## Provided entries:
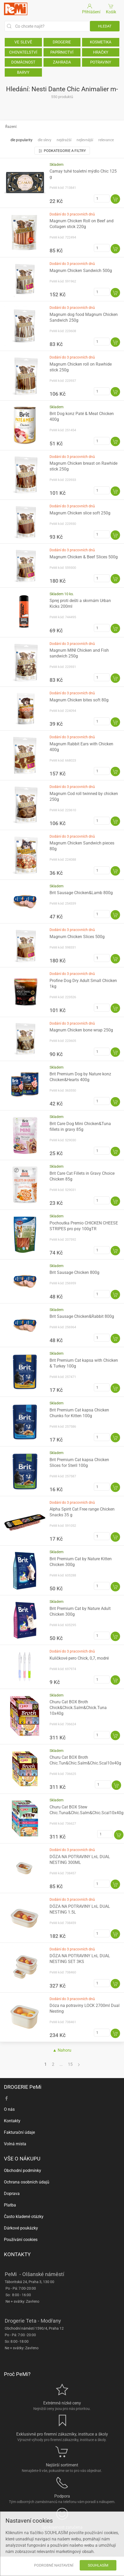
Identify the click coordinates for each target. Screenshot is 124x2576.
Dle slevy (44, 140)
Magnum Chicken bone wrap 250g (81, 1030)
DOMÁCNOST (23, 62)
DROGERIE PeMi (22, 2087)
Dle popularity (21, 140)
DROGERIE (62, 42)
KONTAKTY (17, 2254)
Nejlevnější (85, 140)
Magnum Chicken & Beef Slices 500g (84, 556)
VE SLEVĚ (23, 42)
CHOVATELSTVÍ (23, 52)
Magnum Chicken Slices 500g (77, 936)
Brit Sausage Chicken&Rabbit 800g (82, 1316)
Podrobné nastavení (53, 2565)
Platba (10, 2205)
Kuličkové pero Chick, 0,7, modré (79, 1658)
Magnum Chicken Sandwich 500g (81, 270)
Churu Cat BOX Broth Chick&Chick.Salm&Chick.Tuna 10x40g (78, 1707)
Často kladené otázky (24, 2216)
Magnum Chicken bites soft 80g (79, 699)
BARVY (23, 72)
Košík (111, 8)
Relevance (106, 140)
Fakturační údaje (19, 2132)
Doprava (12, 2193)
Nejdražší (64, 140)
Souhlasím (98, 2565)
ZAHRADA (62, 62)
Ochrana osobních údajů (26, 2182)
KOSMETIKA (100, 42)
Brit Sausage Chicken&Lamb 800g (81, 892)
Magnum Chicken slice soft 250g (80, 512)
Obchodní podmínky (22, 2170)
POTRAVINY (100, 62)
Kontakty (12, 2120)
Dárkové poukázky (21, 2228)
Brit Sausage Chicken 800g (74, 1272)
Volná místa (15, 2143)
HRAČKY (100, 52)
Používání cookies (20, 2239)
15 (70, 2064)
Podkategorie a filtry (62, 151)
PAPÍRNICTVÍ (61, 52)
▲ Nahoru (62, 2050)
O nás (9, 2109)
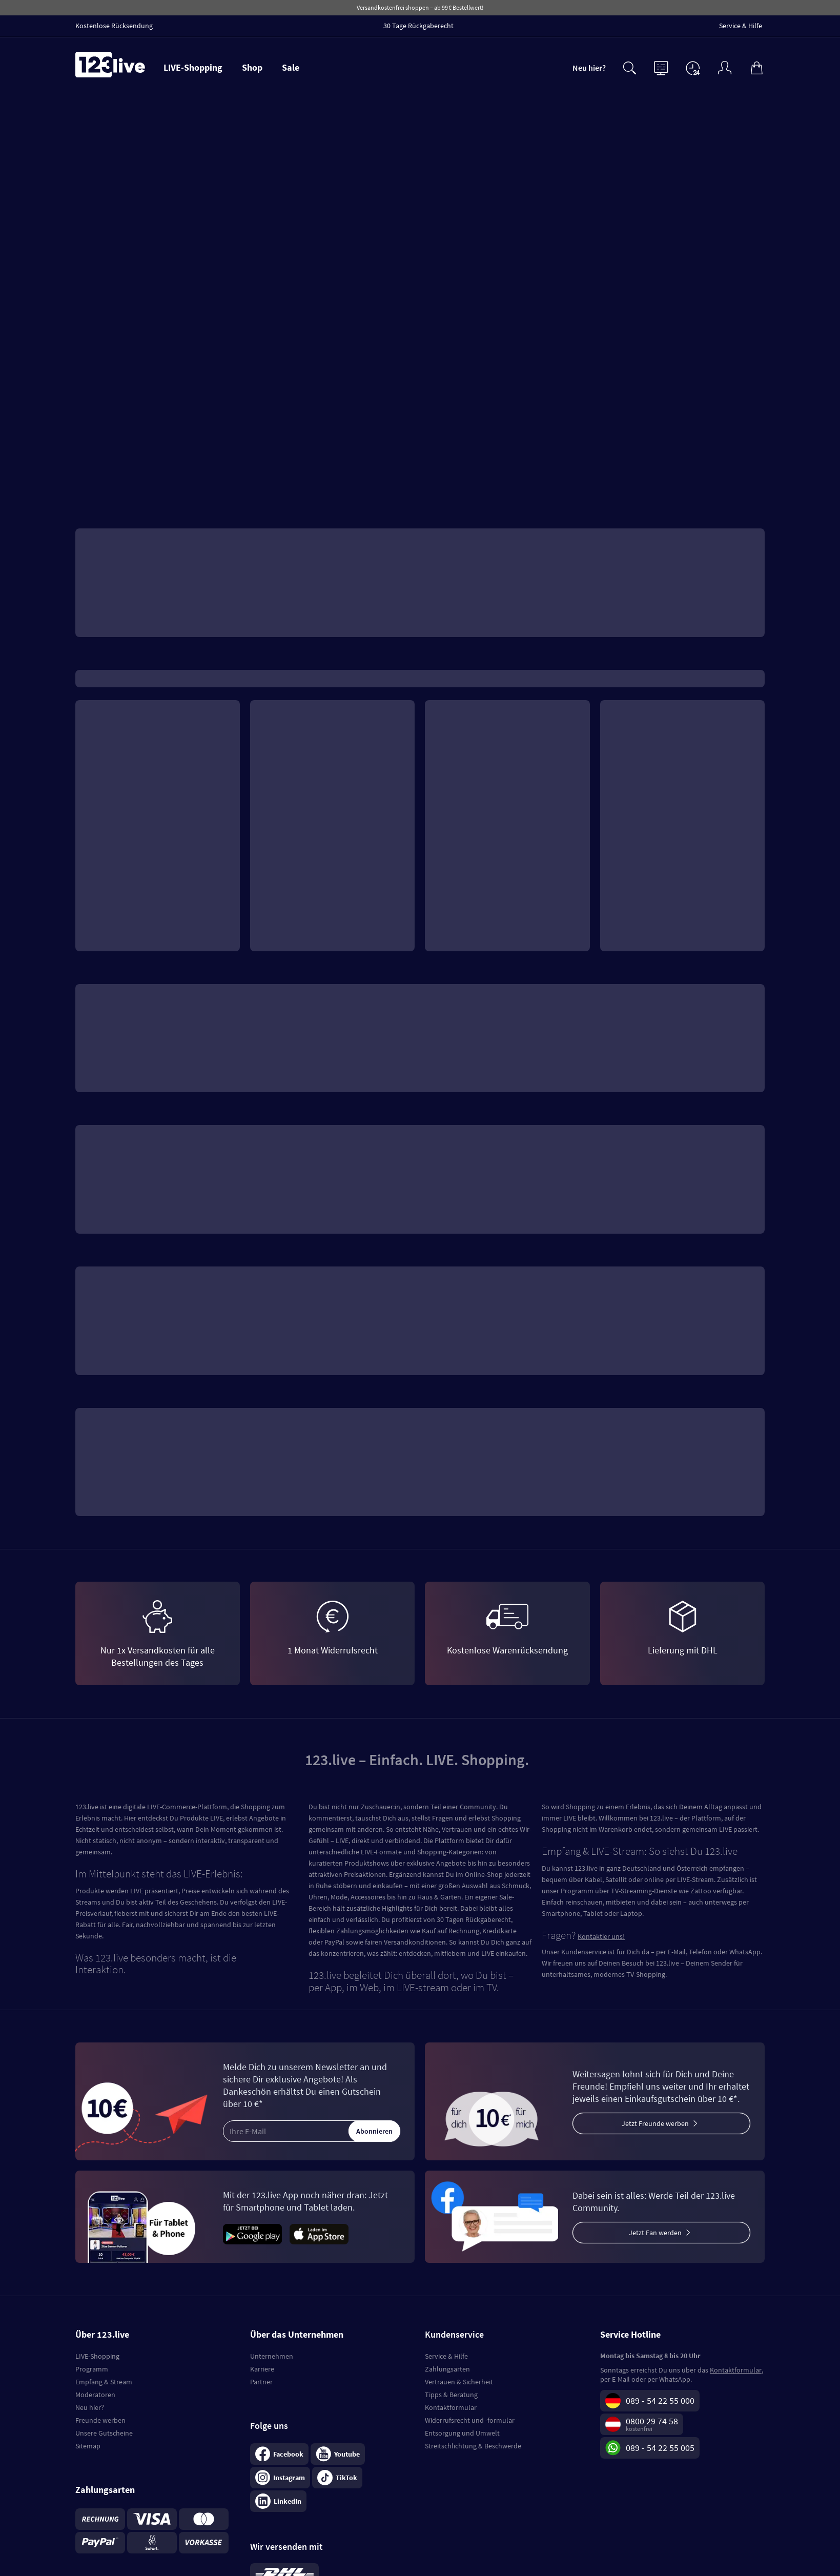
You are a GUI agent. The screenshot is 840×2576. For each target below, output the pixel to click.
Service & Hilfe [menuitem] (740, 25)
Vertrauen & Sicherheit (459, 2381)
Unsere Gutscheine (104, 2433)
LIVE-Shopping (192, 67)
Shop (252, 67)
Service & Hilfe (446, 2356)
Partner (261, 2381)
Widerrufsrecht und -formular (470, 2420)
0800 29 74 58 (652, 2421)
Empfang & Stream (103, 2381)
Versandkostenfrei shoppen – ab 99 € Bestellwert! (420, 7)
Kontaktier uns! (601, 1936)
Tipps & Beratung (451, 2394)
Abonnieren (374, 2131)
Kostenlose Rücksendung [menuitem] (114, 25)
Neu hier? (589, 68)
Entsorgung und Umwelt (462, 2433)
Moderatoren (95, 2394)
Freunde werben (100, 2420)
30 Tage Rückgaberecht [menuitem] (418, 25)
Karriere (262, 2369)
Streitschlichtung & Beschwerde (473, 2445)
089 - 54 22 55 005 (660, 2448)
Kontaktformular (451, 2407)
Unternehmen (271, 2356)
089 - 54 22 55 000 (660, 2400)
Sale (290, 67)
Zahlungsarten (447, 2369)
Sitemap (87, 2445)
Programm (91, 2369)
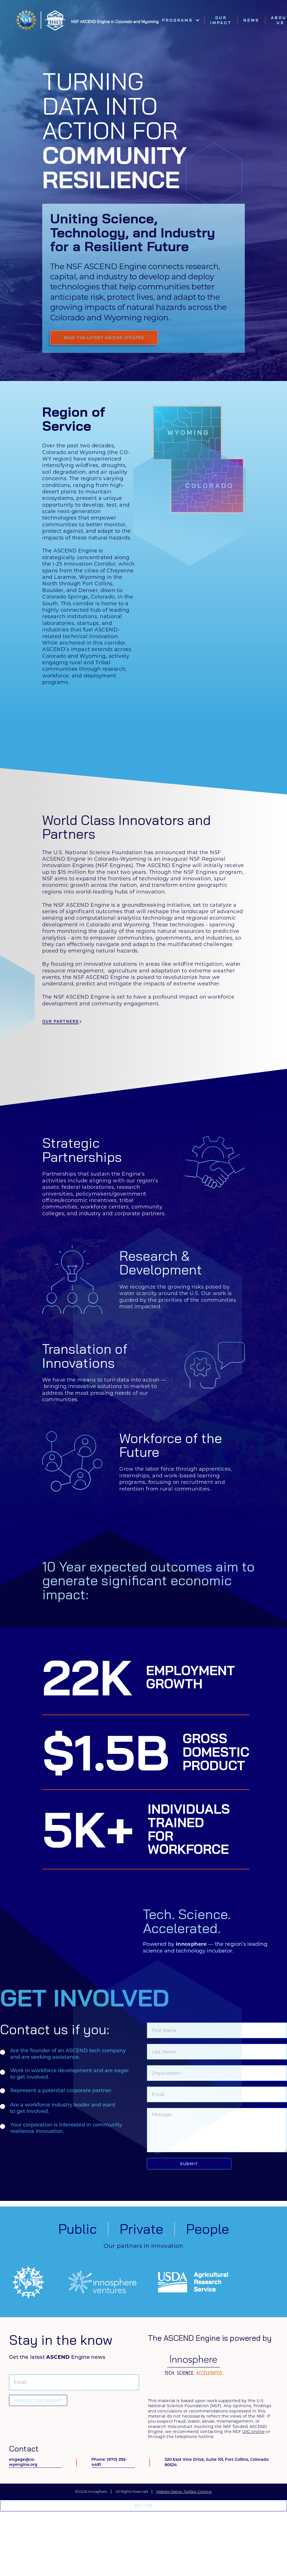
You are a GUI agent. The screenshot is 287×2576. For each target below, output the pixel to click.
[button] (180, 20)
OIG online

## Exercise objective:
Write out every line of the records above again, swapping "GUI agent" for "interface agent" and changing nothing else. Leave the pictures out.

## Problem solution:
Identify the click coordinates for each target. Screenshot is 124x2576.
Dle slevy (44, 140)
Magnum Chicken bone wrap 250g (81, 1030)
DOMÁCNOST (23, 62)
DROGERIE PeMi (22, 2087)
Dle popularity (21, 140)
DROGERIE (62, 42)
KONTAKTY (17, 2254)
Nejlevnější (85, 140)
Magnum Chicken & Beef Slices 500g (84, 556)
VE SLEVĚ (23, 42)
CHOVATELSTVÍ (23, 52)
Magnum Chicken Slices 500g (77, 936)
Brit Sausage Chicken&Rabbit 800g (82, 1316)
Podrobné nastavení (53, 2565)
Platba (10, 2205)
Kuličkové pero Chick, 0,7, modré (79, 1658)
Magnum Chicken Sandwich 500g (81, 270)
Churu Cat BOX Broth Chick&Chick.Salm&Chick.Tuna 10x40g (78, 1707)
Často kladené otázky (24, 2216)
Magnum Chicken bites soft 80g (79, 699)
BARVY (23, 72)
Košík (111, 8)
Relevance (106, 140)
Fakturační údaje (19, 2132)
Doprava (12, 2193)
Nejdražší (64, 140)
Souhlasím (98, 2565)
ZAHRADA (62, 62)
Ochrana osobních údajů (26, 2182)
KOSMETIKA (100, 42)
Brit Sausage Chicken&Lamb 800g (81, 892)
Magnum Chicken slice soft 250g (80, 512)
Obchodní podmínky (22, 2170)
POTRAVINY (100, 62)
Kontakty (12, 2120)
Dárkové poukázky (21, 2228)
Brit Sausage Chicken 800g (74, 1272)
Volná místa (15, 2143)
HRAČKY (100, 52)
Používání cookies (20, 2239)
15 (70, 2064)
Podkategorie a filtry (62, 151)
PAPÍRNICTVÍ (61, 52)
▲ Nahoru (62, 2050)
O nás (9, 2109)
You are a interface agent. The screenshot is 840×2576. For each target below, output the pixel to click.
Service & Hilfe [menuitem] (740, 25)
Vertrauen & Sicherheit (459, 2381)
Unsere Gutscheine (104, 2433)
LIVE-Shopping (192, 67)
Shop (252, 67)
Service & Hilfe (446, 2356)
Partner (261, 2381)
Widerrufsrecht und -formular (470, 2420)
0800 29 74 58 (652, 2421)
Empfang & Stream (103, 2381)
Versandkostenfrei shoppen – ab 99 € Bestellwert! (420, 7)
Kontaktier uns! (601, 1936)
Tipps & Beratung (451, 2394)
Abonnieren (374, 2131)
Kostenlose Rücksendung [menuitem] (114, 25)
Neu hier? (589, 68)
Entsorgung und Umwelt (462, 2433)
Moderatoren (95, 2394)
Freunde werben (100, 2420)
30 Tage Rückgaberecht [menuitem] (418, 25)
Karriere (262, 2369)
Streitschlichtung & Beschwerde (473, 2445)
089 - 54 22 55 005 (660, 2448)
Kontaktformular (451, 2407)
Unternehmen (271, 2356)
089 - 54 22 55 000 (660, 2400)
Sale (290, 67)
Zahlungsarten (447, 2369)
Sitemap (87, 2445)
Programm (91, 2369)
You are a interface agent. The screenshot is 287×2576. For each target below, output the pixel to click.
[button] (180, 20)
OIG online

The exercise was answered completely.